Du haut de leurs douze ans, ils se sont reconnus dès qu’ils se sont vus: deux âmes sœur rejetées par leurs entourages respectifs parce qu’ils ont soif de d’émotions, d’expériences, de changement. Il dessine, elle lit, il sait se débrouiller en pleine nature, elle est impitoyable lorsqu’on menace leur liberté. Et ils s’aiment, avec une innocence, une détermination et une telle intensité qu’ils vont finir par faire bouger les lignes. Petit à petit, les différentes communautés vont se rallier à leur cause et faire bloc contre les services sociaux – représentation ultime d’une société déshumanisée – qui veulent enfermer Sam dans un centre pour jeune délinquant. En sauvant l’enfant, chacun a la possibilité de redonner un sens à son existence.
Le scénario, particulièrement intelligent, n’oublie jamais qu’un conte comporte immanquablement une part de tragédie. Si les élans comiques du film, jouant sur le décalage et systématiquement empreints de mélancolie, sont essentiellement assurés par les personnages adultes, le parcours de Sam et Suzy est jonché de situations dramatiques. Et même si le spectateur comprend vite que tout finira forcément bien, ses nerfs seront mis à rude épreuve à plusieurs reprises.
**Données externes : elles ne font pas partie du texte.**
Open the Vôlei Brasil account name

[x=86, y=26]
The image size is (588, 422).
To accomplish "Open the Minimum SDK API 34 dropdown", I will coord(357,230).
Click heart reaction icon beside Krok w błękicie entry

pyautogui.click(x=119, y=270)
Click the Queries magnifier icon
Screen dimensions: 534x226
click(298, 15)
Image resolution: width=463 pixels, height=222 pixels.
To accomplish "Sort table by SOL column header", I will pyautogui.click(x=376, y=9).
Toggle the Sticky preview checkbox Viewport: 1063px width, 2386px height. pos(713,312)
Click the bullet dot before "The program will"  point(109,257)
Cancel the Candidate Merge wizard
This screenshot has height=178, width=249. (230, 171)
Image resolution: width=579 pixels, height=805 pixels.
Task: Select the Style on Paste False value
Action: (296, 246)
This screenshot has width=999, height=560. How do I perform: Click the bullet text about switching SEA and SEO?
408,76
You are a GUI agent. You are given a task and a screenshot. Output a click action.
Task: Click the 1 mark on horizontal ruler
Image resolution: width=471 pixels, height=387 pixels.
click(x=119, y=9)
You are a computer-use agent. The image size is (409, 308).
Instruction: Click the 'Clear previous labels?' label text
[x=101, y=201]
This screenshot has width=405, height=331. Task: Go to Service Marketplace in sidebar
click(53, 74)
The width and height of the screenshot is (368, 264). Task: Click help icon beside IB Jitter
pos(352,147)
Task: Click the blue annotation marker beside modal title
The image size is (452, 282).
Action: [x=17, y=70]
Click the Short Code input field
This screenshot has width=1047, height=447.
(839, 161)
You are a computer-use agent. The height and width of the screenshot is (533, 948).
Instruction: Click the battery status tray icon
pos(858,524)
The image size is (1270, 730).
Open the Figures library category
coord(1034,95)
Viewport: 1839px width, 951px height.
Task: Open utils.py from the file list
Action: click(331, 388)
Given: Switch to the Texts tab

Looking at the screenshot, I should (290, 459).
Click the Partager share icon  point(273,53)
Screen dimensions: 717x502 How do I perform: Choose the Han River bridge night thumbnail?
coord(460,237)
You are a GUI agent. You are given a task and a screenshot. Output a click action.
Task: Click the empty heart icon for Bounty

Autre idée brillante: faire un parallèle entre leur passion amoureuse et les incidents climatiques qui émaillent le long-métrage. La vie est une succession d’événements cataclysmiques, mais contrairement à ce qu’on pourrait penser, ils se révèlent souvent être une bonne chose. Une tempête, un torrent en crue et même un coup de foudre – quelle idée géniale ! –, ça fiche la trouille mais ça permet de ressentir, de grandir, d’avancer.
Moonrise Kingdom
est d’une telle richesse qu’il faudrait bien plus d’un simple article pour en faire le tour. Ce film est tout simplement magistral, et je croise les doigts pour que le jury de Nanni Moretti lui rende les honneur qui lui sont dû.
Moonrise Kingdon
, de Wes Anderson, EU, 2012. Avec Jared Gilman, Kara Hayward, Bruce Willis, Bill Murray, Frances McDormand, Edward Norton, Jason Schwartzman…

4 commentaires :

  1. « Moonrise Kingdom est d’une telle richesse qu’il faudrait bien plus d’un simple article pour en faire le tour ». Une petite merveille qui rappelle l’enfance, l’aventure, les rêves, l’amour, la famille, bref… la vie.

  2. Un très beau film, qui confirme tout le bien que je pensais de The Darjeeling Limited !

  3. Bonsoir, et oui le film est superbe et non il n’a rien reçu à Cannes et c’est dommage. C’est le premier film de Wes Anderson que je voyais: ce fut une révélation. Bonne soirée.